Als
Kinder waren Archibald Leach uns Sarah Goldberg miteinander befreundet. Die
Leach' waren eine der wenigen Familien, welche die jüdischen, etwas
verschrobenen Goldbergs akzeptiert haben. Dann verschwanden die Leach und
sechzehn Jahre hörte Sarah nichts mehr von ihnen. Bis Archibald Leach plötzlich
vor ihrer Tür steht und sie um Mithilfe bei einigen Nachforschungen bittet. Die
junge Frau hat mittlerweile die Werkstatt ihres Vaters übernommen.
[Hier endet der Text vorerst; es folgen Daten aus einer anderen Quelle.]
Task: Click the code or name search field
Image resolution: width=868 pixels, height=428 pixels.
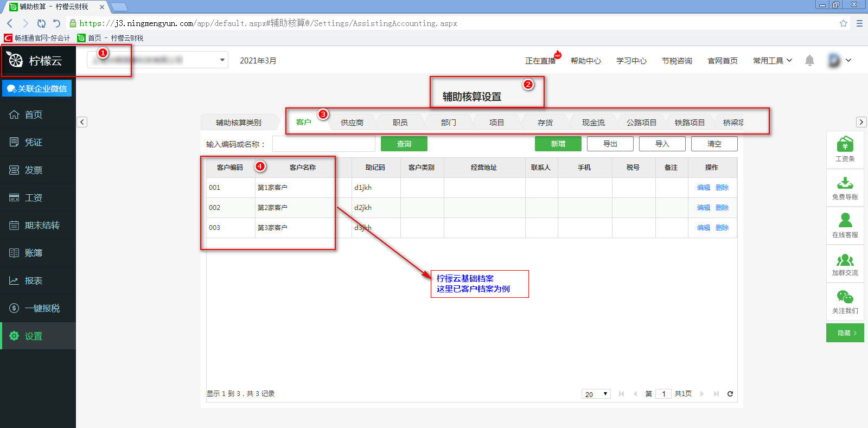Action: 323,144
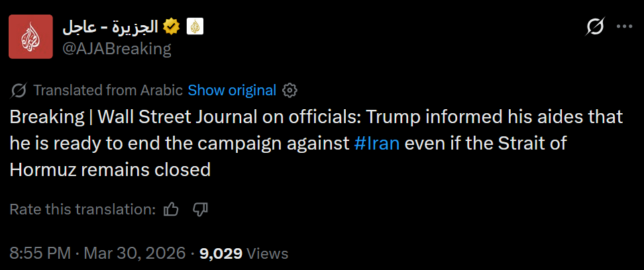Click the Rate this translation label
Viewport: 644px width, 270px height.
click(x=82, y=210)
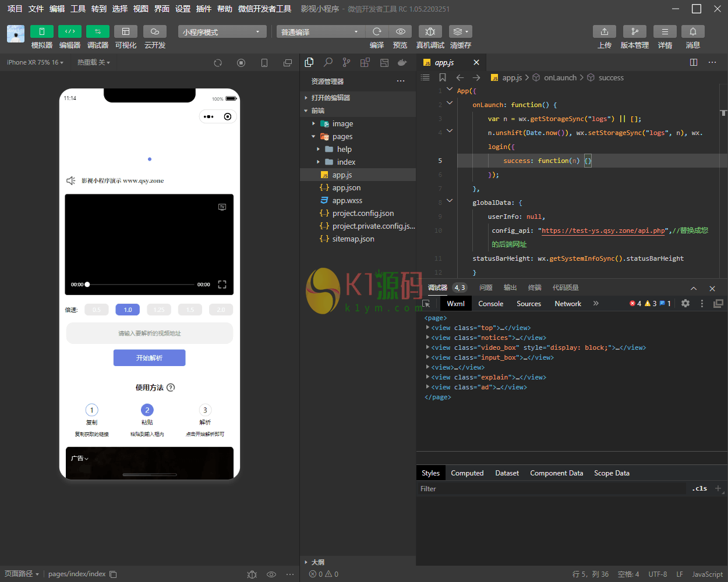Open the 设置 menu

182,9
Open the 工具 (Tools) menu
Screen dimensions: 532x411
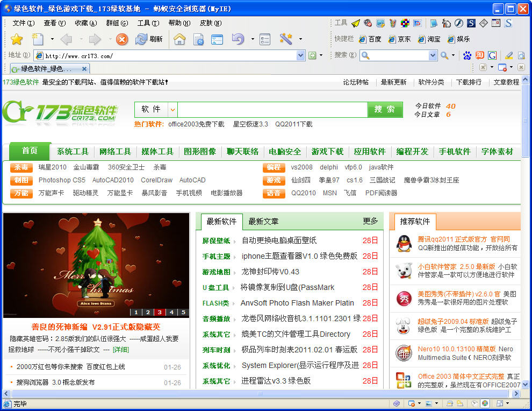coord(148,23)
Sie hat sein
handwerkliches Geschick geerbt und kann an mechanischen Geräten fast Wunder
wirken.
Sarah
ist eine unabhängige, resolute und sehr emanzipierte Frau, die es schwer hat,
in der bigotten, englischen Gesellschaft Fuß zu fassen. Nur zu gerne
unterstützt sie ihren ehemaligen Freund aus der Jugend bei seinen Nachforschungen
und begleitet ihn auf seinen Reisen.
Ihr
erstes Ziel ist dieses Mal Dartmoor. Dort wurde eine Leiche gefunden, auf deren
Rücken der Name Archibald Leach eingeritzt ist. Die Leiche befindet sich in
einer sehr merkwürdigen Verfassung, einer Mutation zwischen Mensch und Wolf. Es
handelt sich aber nicht um einen Werwolf. Der Tote ist ein verschwundener
Wächter des berüchtigten Zuchthauses Dartmor, der vor einigen Tagen noch lebend
gesehen wurde.
Wie
also kann es sein, dass dieser Mann wenige Tage später als Mischwesen in einem
Wald auftaucht und Reisende überfällt?
Sarah und Archibald begeben sich nach Dartmor
und dies ist der Beginn einer unglaublichen Ermittlung, welche die beiden
Freunde rund um den Globus führt. Der Marquis Lazare Ogier de Mortematre, ein Erzschurke, möchte nichts anderes, als die Weltherrschaft an sich reißen. In Dartmor beginnt er mit seinen grausamen Experimenten an Menschen und der Tote diente lediglich als Lockvogel für Archibald Leach. Mortemarte möchte dem jungen Mann seinen "horriblen Unschärfekompass des relativen Bösen" entwenden. Mit diesem Kompass kann man die Aetherkraft von toten Wesen sammeln und beeinflussen und gewinnt unermessliche Macht.
Mortemarte
entkommt mit dem Kompass und hinterlässt einen Berg von Leichen und mutierten
Wesen, so dass es Archibald Leach und Sarah Goldberg nicht schwer fällt seiner
Spur zu folgen. Sie müssen verhindern, dass der Marquis die uralten und
mächtigsten Wesen der Welt tötet und deren Aetherkraft sammelt, denn mit jedem
toten Wesen wird seine Macht größer.
Kommentar:
Wo
beginnen? Die Verlegerin ist an mich herangetreten und fragte, ob ich nicht
eines der Bücher aus dem Verlagsprogramm rezensieren möchte. Ich habe mich für
Archibald Leach entschieden, weil ich das Cover sehr interessant und ansprechend
fand und Steampunk mag. Und mit dieser Wahl habe ich ein Buch herausgesucht,
dass eines meiner Highligts 2018 ist. Nun haben Books & Braun starke
Konkurrenz bekommen denn Leach und Goldberg stehen dem anderen Duo in nichts
nach.
Die
Geschichte verfügt genau über die Art Humor, den ich mag. Schräg, beißend, böse
und unterhaltsam. Hier ein Zitat von Seite 154:
"
Diese Agentin von B.O.O.K ist eine klasse Frau, nicht wahr?", schwärmte
Archibald Leach.
"Sie
hat ein Holzbein", erwiderte Sarah.
"Das
zeigt ihren besonderen Einsatzeifer."
"Sie
hat Läuse!"
"Trotzdem
hat sie sich nicht einmal gekratzt! Dies nenne ich Selbstbeherrschung."
Die
Dialoge der beiden sind herrlich amüsant, stets mit einer kleinen Frotzelei.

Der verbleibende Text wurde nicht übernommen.